**DIRECTIONS FOR THIS TASK**
Nothing but the lines from the one containing "The image size is (1735, 1109)." through the last line of the data below should be returned, each exactly as it stands, pictures excluded.

**INFORMATION GIVEN**
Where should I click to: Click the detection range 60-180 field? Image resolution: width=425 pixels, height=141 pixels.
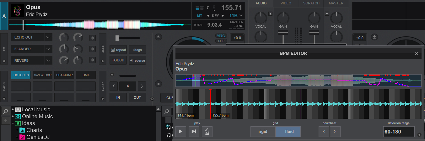(398, 132)
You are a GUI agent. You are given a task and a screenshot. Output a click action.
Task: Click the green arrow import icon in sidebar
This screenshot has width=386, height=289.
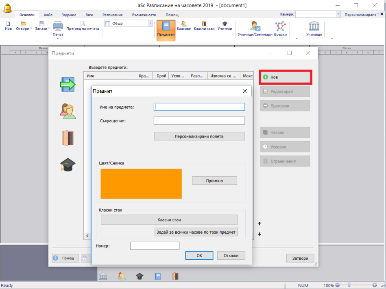[68, 84]
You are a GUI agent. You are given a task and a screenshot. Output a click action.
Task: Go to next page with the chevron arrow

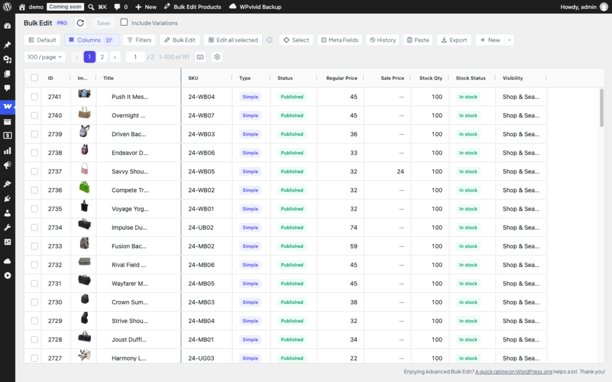[x=115, y=57]
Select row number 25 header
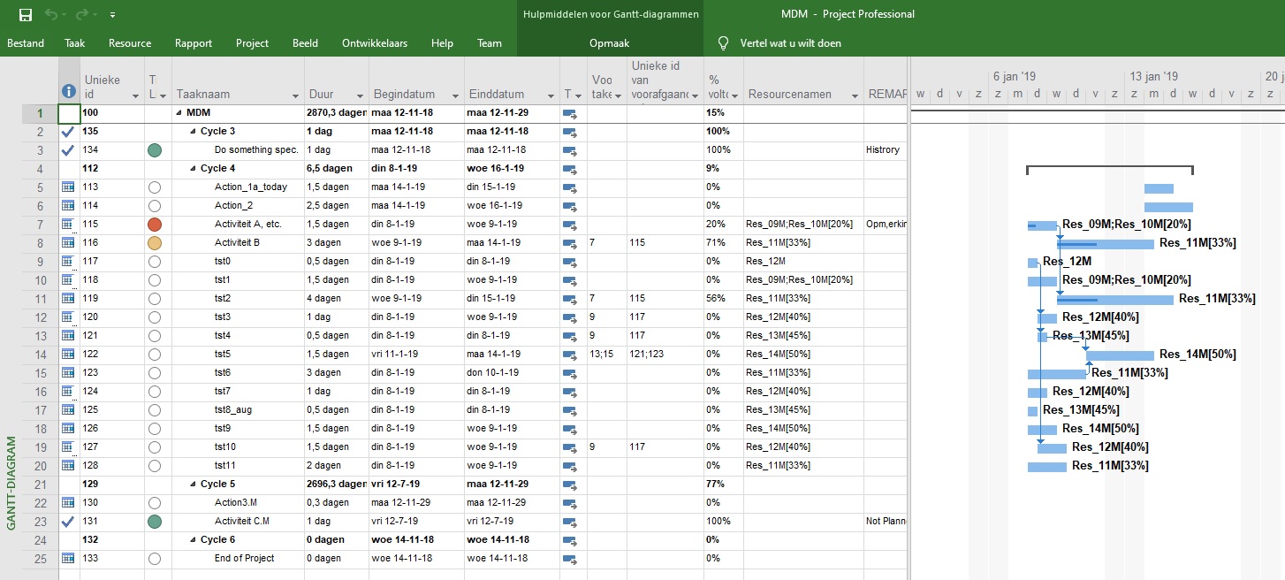This screenshot has width=1285, height=580. [x=40, y=559]
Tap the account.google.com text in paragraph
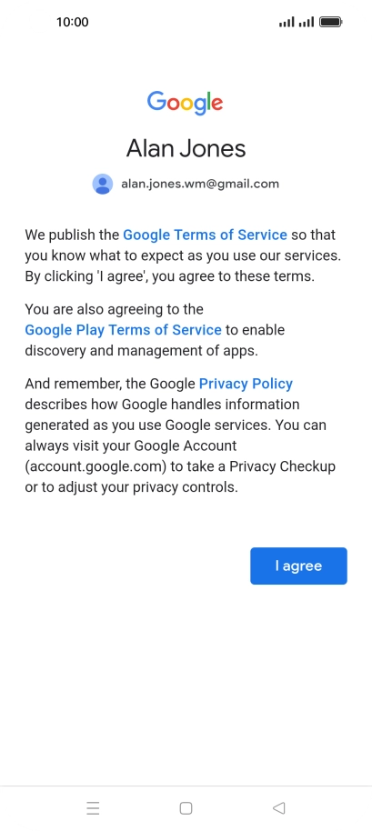The width and height of the screenshot is (372, 831). click(x=104, y=466)
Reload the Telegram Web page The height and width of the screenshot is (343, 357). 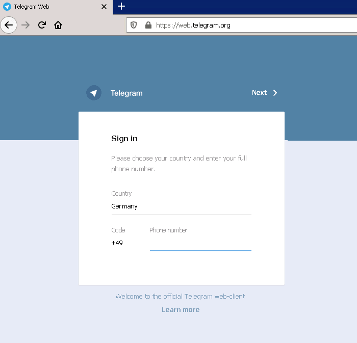(x=42, y=25)
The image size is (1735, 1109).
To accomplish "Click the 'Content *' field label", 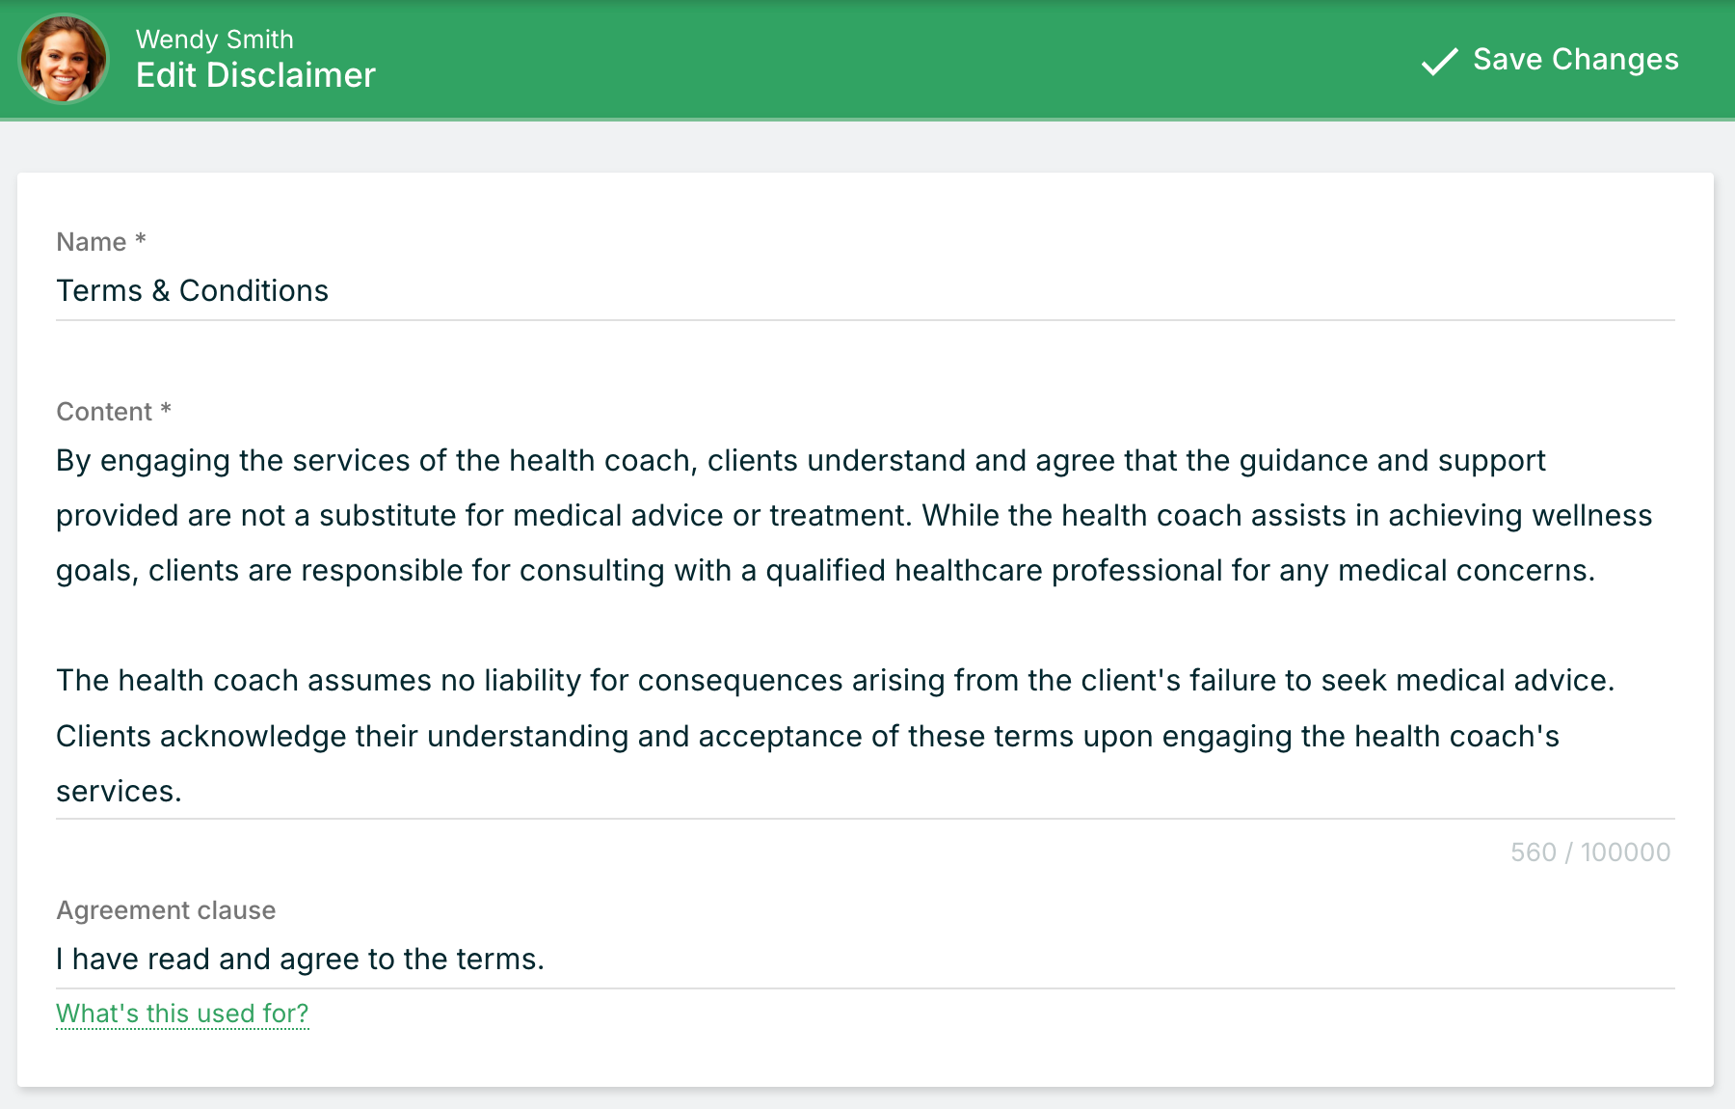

**SOLVED EXERCISE**
The image size is (1735, 1109).
To accomplish "Click the 'Content *' field label", 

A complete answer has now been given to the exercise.